WordPress plugin patches flaw that gave hackers potential access to 40,000 websites
A new vulnerability in a popular WordPress plugin could allow outsiders who exploit the flaw to take control of a website, according to new research.
Luka Šikić, who works as a security developer at WebARX, published a report Monday revealing the bug in the Simple Social Buttons plugin, which more than 40,000 websites use to distribute their content on Facebook, Twitter and others. The problem would allow hackers to modify a WordPress site’s settings in a way plugin developers did not intend.
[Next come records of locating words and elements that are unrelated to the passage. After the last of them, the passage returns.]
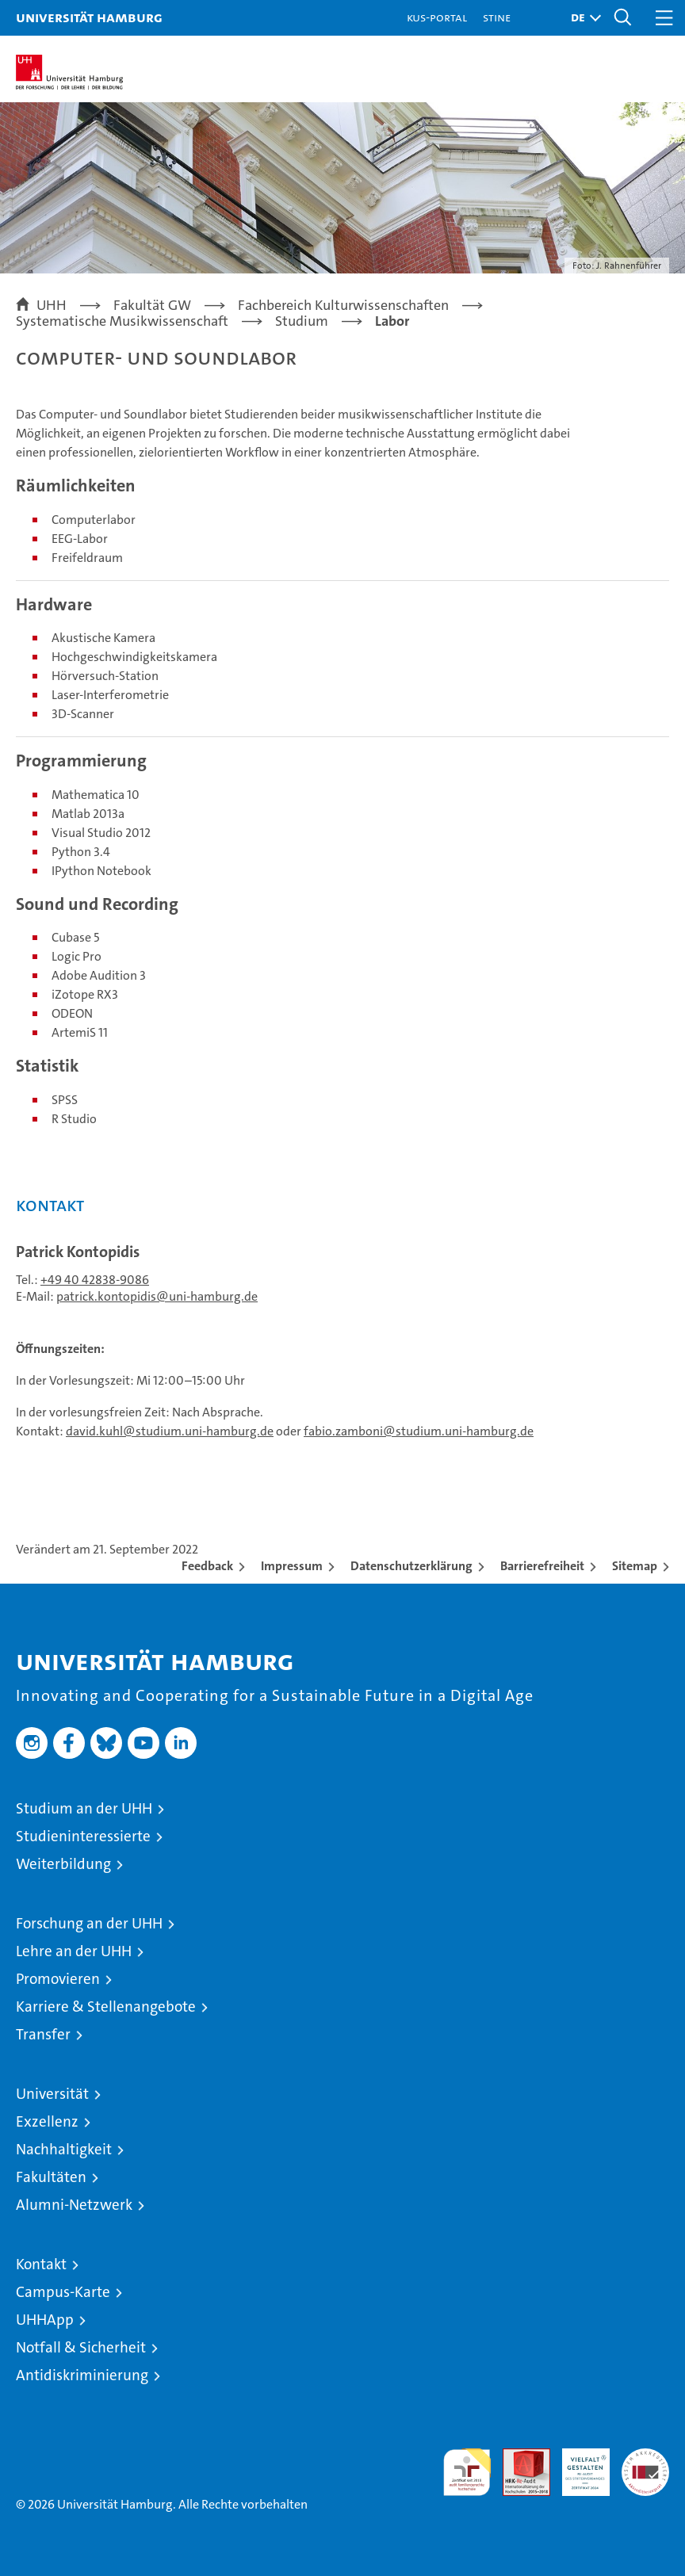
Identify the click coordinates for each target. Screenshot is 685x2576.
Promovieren (58, 1979)
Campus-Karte (63, 2292)
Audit (518, 2456)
WPBrigade, the firm that developed Simple Social Buttons, patched the flaw in the 2.0.22 software update, which was released Friday. Šikić said he informed WPBrigade about the vulnerability on Feb. 7, and that the company fixed the issue within a day.
“If your website uses the WordPress plugin ‘Simple Social Buttons,’ you should update it to the latest version as soon as possible,” WebARX said in a blog post detailing the findings.
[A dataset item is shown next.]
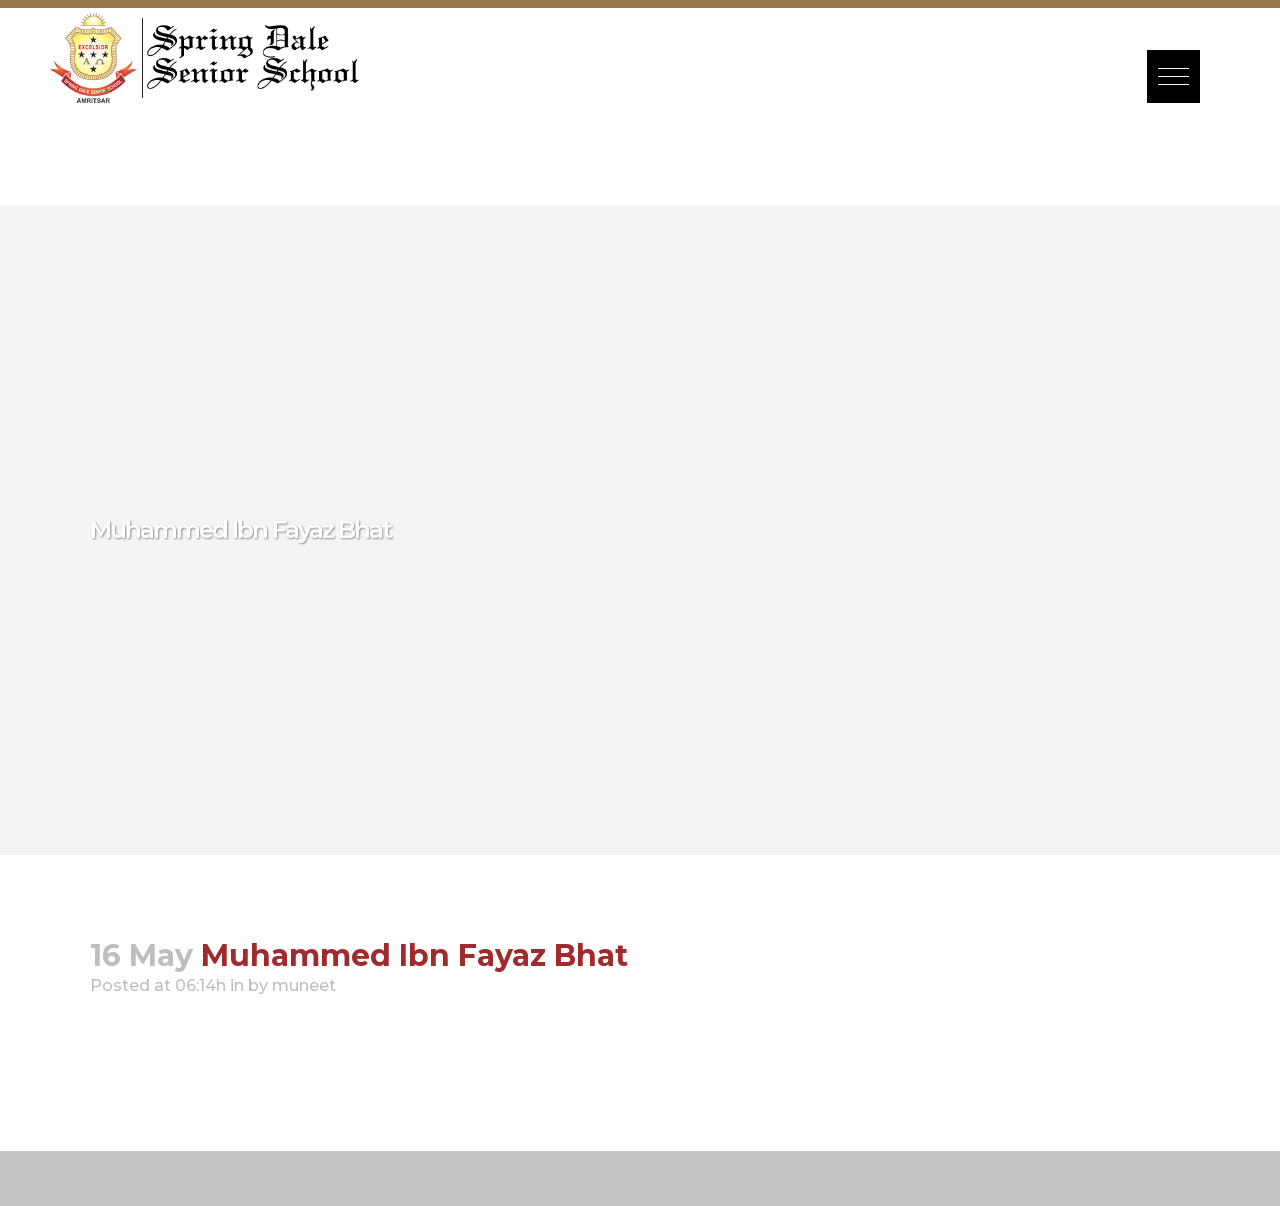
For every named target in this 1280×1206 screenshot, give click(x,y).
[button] (1173, 76)
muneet (304, 985)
WebARX’s research comes just weeks after an unrelated incident in which a former employee hacked the website of WPML, another popular WordPress plugin that allows WordPress operators to run their websites in different language. In that case, WPML said the former employee used inside information and a hidden vulnerability to send spam to WPML clients.
In another case last year, hackers exploited a bug in the plugin WP GDPR Compliance to create their own administrator accounts on WordPress websites.
The sheer popularity of the WordPress content management system makes websites hosted there an alluring hacking target. Of the roughly 182 million websites active online, according to the internet research company Netcraft, some 60 million of those are WordPress, W3Techs data says. By infiltrating one component of the WordPress environment, attackers could leverage that vulnerability into many others.